(Beginning of Input data)

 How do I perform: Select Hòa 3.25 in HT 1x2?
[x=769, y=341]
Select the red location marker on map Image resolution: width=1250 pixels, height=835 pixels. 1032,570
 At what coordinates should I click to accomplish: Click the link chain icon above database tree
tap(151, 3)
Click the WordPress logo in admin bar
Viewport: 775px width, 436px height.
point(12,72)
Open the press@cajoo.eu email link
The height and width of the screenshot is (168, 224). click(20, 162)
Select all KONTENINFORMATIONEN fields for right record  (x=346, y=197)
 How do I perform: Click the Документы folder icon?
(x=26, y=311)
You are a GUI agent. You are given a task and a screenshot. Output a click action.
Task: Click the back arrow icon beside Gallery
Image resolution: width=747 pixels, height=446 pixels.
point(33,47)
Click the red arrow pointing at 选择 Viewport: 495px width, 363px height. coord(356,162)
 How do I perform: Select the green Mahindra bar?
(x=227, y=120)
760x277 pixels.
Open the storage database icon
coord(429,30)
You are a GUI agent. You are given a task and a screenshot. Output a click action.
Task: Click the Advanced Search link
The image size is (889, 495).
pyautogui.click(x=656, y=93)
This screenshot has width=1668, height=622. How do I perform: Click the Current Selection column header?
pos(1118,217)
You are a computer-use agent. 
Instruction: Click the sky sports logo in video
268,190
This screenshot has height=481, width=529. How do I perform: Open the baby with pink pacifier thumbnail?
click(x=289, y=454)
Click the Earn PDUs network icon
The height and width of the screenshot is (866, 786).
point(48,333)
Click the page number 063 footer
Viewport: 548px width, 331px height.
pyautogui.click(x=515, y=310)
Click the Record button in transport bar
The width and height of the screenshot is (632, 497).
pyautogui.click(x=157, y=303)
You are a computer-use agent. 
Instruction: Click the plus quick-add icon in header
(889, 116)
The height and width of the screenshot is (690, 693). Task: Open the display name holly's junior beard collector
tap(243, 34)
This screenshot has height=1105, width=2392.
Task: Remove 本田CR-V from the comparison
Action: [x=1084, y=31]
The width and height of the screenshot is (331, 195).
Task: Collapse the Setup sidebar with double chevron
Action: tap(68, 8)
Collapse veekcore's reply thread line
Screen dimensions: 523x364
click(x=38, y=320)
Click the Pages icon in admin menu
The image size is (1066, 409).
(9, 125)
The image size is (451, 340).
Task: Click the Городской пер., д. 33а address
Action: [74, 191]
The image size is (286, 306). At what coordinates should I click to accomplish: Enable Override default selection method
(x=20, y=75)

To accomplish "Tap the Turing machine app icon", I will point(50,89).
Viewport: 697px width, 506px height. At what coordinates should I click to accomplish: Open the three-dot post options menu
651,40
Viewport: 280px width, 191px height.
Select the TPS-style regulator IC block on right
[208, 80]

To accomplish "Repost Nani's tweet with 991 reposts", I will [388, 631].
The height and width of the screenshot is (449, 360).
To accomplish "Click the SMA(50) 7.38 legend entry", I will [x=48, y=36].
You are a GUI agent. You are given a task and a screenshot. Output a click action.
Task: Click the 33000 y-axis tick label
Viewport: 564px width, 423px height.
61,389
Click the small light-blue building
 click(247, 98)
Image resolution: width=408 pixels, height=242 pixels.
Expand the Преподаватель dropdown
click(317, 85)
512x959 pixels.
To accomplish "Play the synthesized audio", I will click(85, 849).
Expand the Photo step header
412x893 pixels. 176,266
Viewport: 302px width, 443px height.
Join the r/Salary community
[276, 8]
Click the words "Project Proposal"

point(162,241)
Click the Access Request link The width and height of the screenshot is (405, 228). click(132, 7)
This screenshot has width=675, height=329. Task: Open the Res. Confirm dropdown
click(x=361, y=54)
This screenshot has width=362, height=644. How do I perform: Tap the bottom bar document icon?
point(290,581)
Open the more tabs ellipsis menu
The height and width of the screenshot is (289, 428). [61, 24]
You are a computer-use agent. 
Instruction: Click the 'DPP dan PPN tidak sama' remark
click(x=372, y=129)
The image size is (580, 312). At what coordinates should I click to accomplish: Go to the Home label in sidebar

(End of Input data)

- What the task requires:
Your answer must be an exact transcription of all the data above.

- Response area:
 How do I perform: Select Hòa 3.25 in HT 1x2?
[x=769, y=341]
Select the red location marker on map Image resolution: width=1250 pixels, height=835 pixels. 1032,570
 At what coordinates should I click to accomplish: Click the link chain icon above database tree
tap(151, 3)
Click the WordPress logo in admin bar
Viewport: 775px width, 436px height.
point(12,72)
Open the press@cajoo.eu email link
The height and width of the screenshot is (168, 224). click(20, 162)
Select all KONTENINFORMATIONEN fields for right record  (x=346, y=197)
 How do I perform: Click the Документы folder icon?
(x=26, y=311)
You are a GUI agent. You are given a task and a screenshot. Output a click action.
Task: Click the back arrow icon beside Gallery
Image resolution: width=747 pixels, height=446 pixels.
point(33,47)
Click the red arrow pointing at 选择 Viewport: 495px width, 363px height. coord(356,162)
 How do I perform: Select the green Mahindra bar?
(x=227, y=120)
760x277 pixels.
Open the storage database icon
coord(429,30)
You are a GUI agent. You are given a task and a screenshot. Output a click action.
Task: Click the Advanced Search link
The image size is (889, 495).
pyautogui.click(x=656, y=93)
This screenshot has width=1668, height=622. How do I perform: Click the Current Selection column header?
pos(1118,217)
You are a computer-use agent. 
Instruction: Click the sky sports logo in video
268,190
This screenshot has height=481, width=529. How do I perform: Open the baby with pink pacifier thumbnail?
click(x=289, y=454)
Click the Earn PDUs network icon
The height and width of the screenshot is (866, 786).
point(48,333)
Click the page number 063 footer
Viewport: 548px width, 331px height.
pyautogui.click(x=515, y=310)
Click the Record button in transport bar
The width and height of the screenshot is (632, 497).
pyautogui.click(x=157, y=303)
You are a computer-use agent. 
Instruction: Click the plus quick-add icon in header
(889, 116)
The height and width of the screenshot is (690, 693). Task: Open the display name holly's junior beard collector
tap(243, 34)
This screenshot has height=1105, width=2392.
Task: Remove 本田CR-V from the comparison
Action: [x=1084, y=31]
The width and height of the screenshot is (331, 195).
Task: Collapse the Setup sidebar with double chevron
Action: tap(68, 8)
Collapse veekcore's reply thread line
Screen dimensions: 523x364
click(x=38, y=320)
Click the Pages icon in admin menu
The image size is (1066, 409).
(9, 125)
The image size is (451, 340).
Task: Click the Городской пер., д. 33а address
Action: [74, 191]
The image size is (286, 306). At what coordinates should I click to accomplish: Enable Override default selection method
(x=20, y=75)

To accomplish "Tap the Turing machine app icon", I will point(50,89).
Viewport: 697px width, 506px height. At what coordinates should I click to accomplish: Open the three-dot post options menu
651,40
Viewport: 280px width, 191px height.
Select the TPS-style regulator IC block on right
[208, 80]

To accomplish "Repost Nani's tweet with 991 reposts", I will [388, 631].
The height and width of the screenshot is (449, 360).
To accomplish "Click the SMA(50) 7.38 legend entry", I will [x=48, y=36].
You are a GUI agent. You are given a task and a screenshot. Output a click action.
Task: Click the 33000 y-axis tick label
Viewport: 564px width, 423px height.
61,389
Click the small light-blue building
 click(247, 98)
Image resolution: width=408 pixels, height=242 pixels.
Expand the Преподаватель dropdown
click(317, 85)
512x959 pixels.
To accomplish "Play the synthesized audio", I will click(85, 849).
Expand the Photo step header
412x893 pixels. 176,266
Viewport: 302px width, 443px height.
Join the r/Salary community
[276, 8]
Click the words "Project Proposal"

point(162,241)
Click the Access Request link The width and height of the screenshot is (405, 228). click(132, 7)
This screenshot has width=675, height=329. Task: Open the Res. Confirm dropdown
click(x=361, y=54)
This screenshot has width=362, height=644. How do I perform: Tap the bottom bar document icon?
point(290,581)
Open the more tabs ellipsis menu
The height and width of the screenshot is (289, 428). [61, 24]
You are a computer-use agent. 
Instruction: Click the 'DPP dan PPN tidak sama' remark
click(x=372, y=129)
The image size is (580, 312). At what coordinates should I click to accomplish: Go to the Home label in sidebar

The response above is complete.